What is being asked >> Starting with the line that contains "Viewport: 1220px width, 610px" and going on through the end of the data below, output those lines as a numbered list. Skip blank lines and leave the pictures out.

Item position entries:
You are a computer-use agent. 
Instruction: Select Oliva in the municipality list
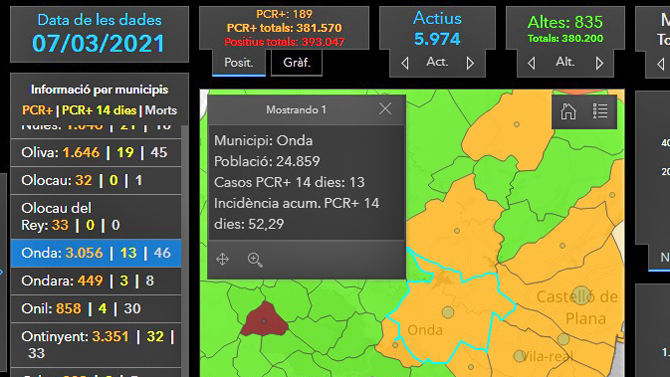(96, 153)
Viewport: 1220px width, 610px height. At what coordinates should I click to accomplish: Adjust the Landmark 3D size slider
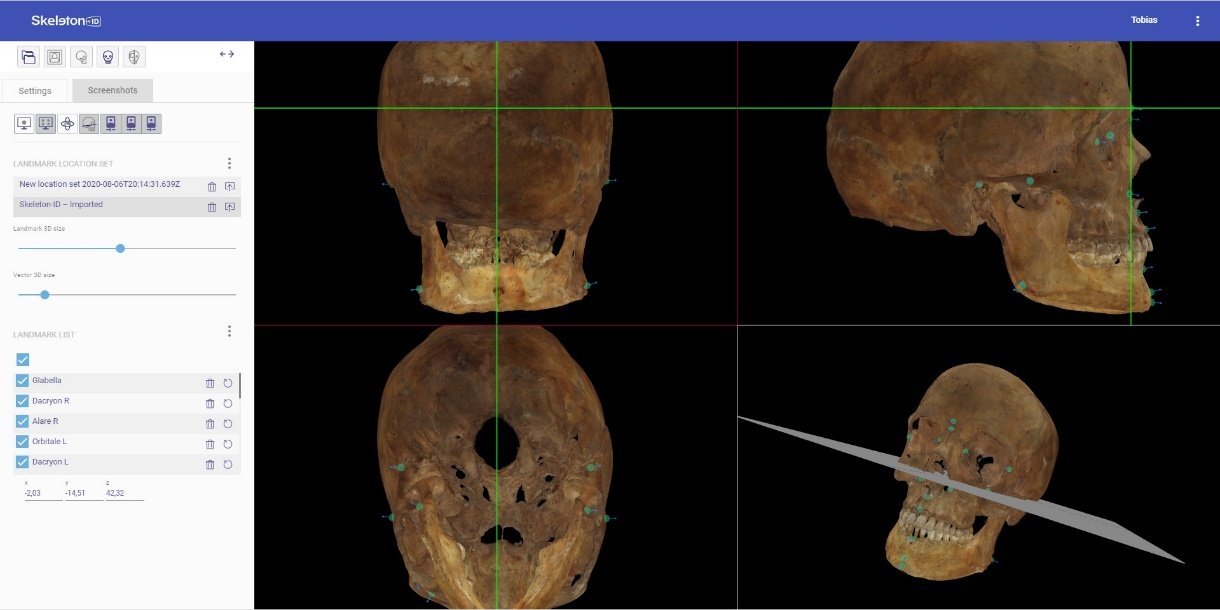pos(120,248)
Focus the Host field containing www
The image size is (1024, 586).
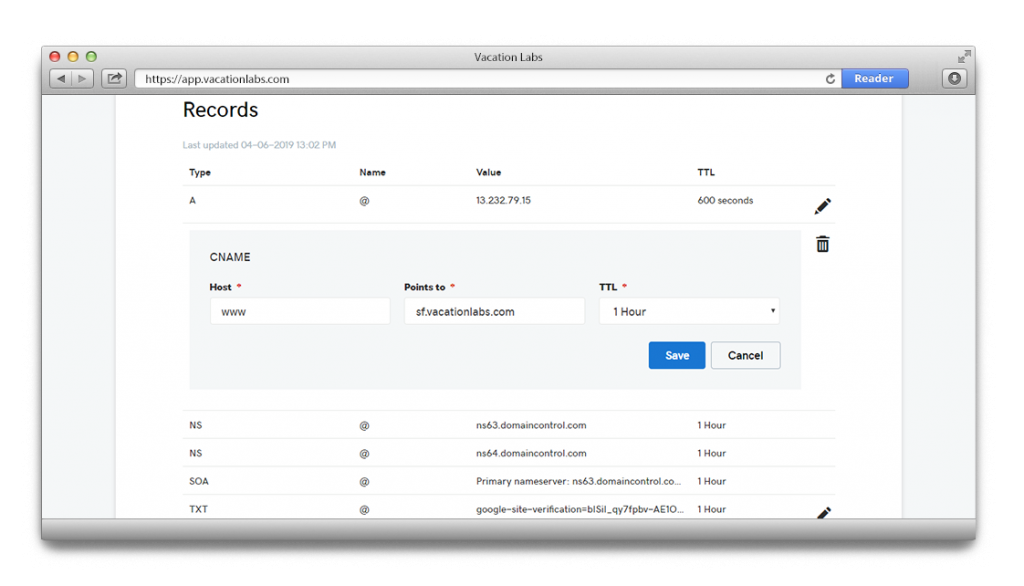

Result for this exercise >>
1. Viewport: 1220px width, 610px height. At what coordinates should I click to accomplish: Adjust the Landmark 3D size slider
2. pos(120,248)
3. Focus the Host field containing www
4. The image size is (1024, 586).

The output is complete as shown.